*READING TEXT*
┄┄┄┄┄┄┄┄┄┄┄┄┄┄┄┄┄┄┄┄
Let's say you have an issue with one of them, any type of issue from flickering to not dimming or something. When you go back, are you going to be able to charge them your full rate for the added time? Will you feel comfortable doing that? Or will the customer hate you for charging him to go back and not use you again?


----------



## kharasym

Ya after all being said I talked him out of these. I didn't even hook one up. They are getting returned. 

Sent from my HTC One M9 using Tapatalk


----------



## B-Nabs

Ban monsterled 

Sent from my SM-G920W8 using Tapatalk


----------



## 99cents

I had a customer supply them on a job. They're okay I guess. The JB is mounted on top so you need more clearance than a Lotus light. I get almost zero resistance when i recommend Lotus based on product quality, customer service and the fact that they invented them.


----------



## HackWork

Lithonia are more than fine, IMO. $30 on average. I can get them in 2 days from Amazon, often times they offer free 1 day shipping.


----------



## sbrn33

kharasym said:


> So I quoted a job using my preferred lotus lights for a client. Now he's messaged me asking if I'm familiar with the luminous lights at Costco. $15 for 2 after our provincial rebates.
> 
> Does anyone know firsthand what theses are like? Quality, appearance, light output, ease of install, etc. ?
> View attachment 106393
> 
> 
> 
> 
> 
> 
> 
> 
> 
> Sent from my HTC One M9 using Tapatalk


Are lighting up a shower?


----------



## lighterup

kharasym said:


> Any reason in particular why not to? They look OK. Lots of plastic instead of metal. I've yet to try one on a dimmer though.
> 
> Sent from my HTC One M9 using Tapatalk


Do they say dimmable and if so is the dimmer 
your providing compatible with the Costco product?


----------



## 99cents

lighterup said:


> Do they say dimmable and if so is the dimmer
> your providing compatible with the Costco product?


I put them on a Skylark no problem. They say they're dimmable.


----------



## Going_Commando

monsterled said:


> Low prices , means cheap quality . We carry echo line below $15 and premium high quality (like lotus /liteline). There are many low prices on the market , question is quality , who long will they last , will be the company be in business if they offer over 3 year warranty. Costco known for cheap prices, quality ? even if there policy is return, hassle to go thru defective units , need to be un installed , replace by electrcian. 99% time i know that drivers fail , due to bad quality .
> 
> check out monsteredlites.com



I can't wait until you are banned. Stop bumping old threads, and learn how to write in proper English.

ETA: Forgot to quote Monsterled. I am working on fixing that now, lol.


----------



## nestoribili

*LED luminaries*

I bought one pair of those Luminus PLT024T2 T8 substitution tubes at Cotsco some months ago. They are not dimmable and are meant to be used with an electronic (ultrasonic) ballast as there is nothing inside but the LEDs. Then if the ballast fails they may be damaged or stop working on the best case scenario.
As I pointed out I am a Costco customer for almost 10 years. On average Costco products are first quality, but their return policy is superb.
Both are working without trouble in my workshop. Better light output than fluorescents.


----------



## qwertyjjj

The reason customers get their own stuff is it costs an arm and a leg in labour and then you want to charge your own materials plus a percentage.
No wonder.
All the talk about warranty is a bit shaft the, I mean yes stuff breaks but it's like insurance on electronics. Not worth buying it.


----------



## HackWork

qwertyjjj said:


> The reason customers get their own stuff is it costs an arm and a leg in labour and then you want to charge your own materials plus a percentage.
┄┄┄┄┄┄┄┄┄┄┄┄┄┄┄┄┄┄┄┄
*DATA TO USE*
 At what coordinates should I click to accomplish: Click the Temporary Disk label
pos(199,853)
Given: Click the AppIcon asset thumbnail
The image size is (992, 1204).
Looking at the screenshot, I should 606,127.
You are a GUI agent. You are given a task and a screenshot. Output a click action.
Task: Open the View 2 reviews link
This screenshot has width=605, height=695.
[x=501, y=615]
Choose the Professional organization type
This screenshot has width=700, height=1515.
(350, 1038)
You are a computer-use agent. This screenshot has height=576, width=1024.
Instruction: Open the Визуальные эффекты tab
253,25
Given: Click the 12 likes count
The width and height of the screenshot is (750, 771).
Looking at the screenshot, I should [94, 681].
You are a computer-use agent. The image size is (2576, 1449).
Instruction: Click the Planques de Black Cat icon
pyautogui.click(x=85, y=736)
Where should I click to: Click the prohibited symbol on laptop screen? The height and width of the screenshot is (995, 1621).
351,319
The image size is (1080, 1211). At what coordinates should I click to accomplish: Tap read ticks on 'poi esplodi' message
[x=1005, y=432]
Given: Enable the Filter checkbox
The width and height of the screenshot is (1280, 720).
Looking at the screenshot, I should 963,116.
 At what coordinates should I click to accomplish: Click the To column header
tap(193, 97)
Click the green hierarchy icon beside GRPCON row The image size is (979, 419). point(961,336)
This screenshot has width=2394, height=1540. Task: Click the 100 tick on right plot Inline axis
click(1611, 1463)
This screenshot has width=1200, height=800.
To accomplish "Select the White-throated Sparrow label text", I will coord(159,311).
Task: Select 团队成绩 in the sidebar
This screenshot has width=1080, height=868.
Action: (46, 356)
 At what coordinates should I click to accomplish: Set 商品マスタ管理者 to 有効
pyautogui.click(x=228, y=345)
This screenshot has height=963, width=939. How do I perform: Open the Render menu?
┄┄┄┄┄┄┄┄┄┄┄┄┄┄┄┄┄┄┄┄
*DIRECTIVES*
A – From the records, take the stretch from the line containing "Click the green" through the end of the records, and put each line into a JSON list as one string, leaving out blank lines.
B – Give what follows next in the forum thread about the Costco LED lights.

*ANSWERS TO THE TASKS*
A –
[
  "Click the green hierarchy icon beside GRPCON row The image size is (979, 419). point(961,336)",
  "This screenshot has width=2394, height=1540. Task: Click the 100 tick on right plot Inline axis",
  "click(1611, 1463)",
  "This screenshot has width=1200, height=800.",
  "To accomplish \"Select the White-throated Sparrow label text\", I will coord(159,311).",
  "Task: Select 团队成绩 in the sidebar",
  "This screenshot has width=1080, height=868.",
  "Action: (46, 356)",
  " At what coordinates should I click to accomplish: Set 商品マスタ管理者 to 有効",
  "pyautogui.click(x=228, y=345)",
  "This screenshot has height=963, width=939. How do I perform: Open the Render menu?"
]

B –
> No wonder.
> All the talk about warranty is a bit shaft the, I mean yes stuff breaks but it's like insurance on electronics. Not worth buying it.


What? Are you begrudging contractors for charging markup on material, which is the basis of ALL sales since the beginning of time?


----------



## Kevin

HackWork said:


> What? Are you begrudging contractors for charging markup on material, which is the basis of ALL sales since the beginning of time?


He is a homeowner that has not been banned from the site yet.

Man, I wish there was a moderator here that could ban him.....

HAX AND KEVIN FOR MOD!

Sent from my new phone. Autocorrect may have changed stuff.


----------



## mofos be cray

qwertyjjj said:


> The reason customers get their own stuff is it costs an arm and a leg in labour and then you want to charge your own materials plus a percentage.
> No wonder.
> All the talk about warranty is a bit shaft the, I mean yes stuff breaks but it's like insurance on electronics. Not worth buying it.


Yes electricians mark up materials. So does every other trade. 
But we also select products with which we are familiar. Which means a faster, better install than having to learn the oddities of some product made by a company that will be tits up in two months.
It also means that we select and recommend products that we are confident will suit the application and will last for a good period of time.
So, if, you want to pay more money to install an inferior product then I, 100%, reccomend that you buy your own product.


----------



## JoeSparky

I supply a 1 year warranty on all of the materials that I supply. I also supply a 1 year labor warranty on those same parts. If I supplied it and it breaks within a year, I repair or replace at no charge to my customer.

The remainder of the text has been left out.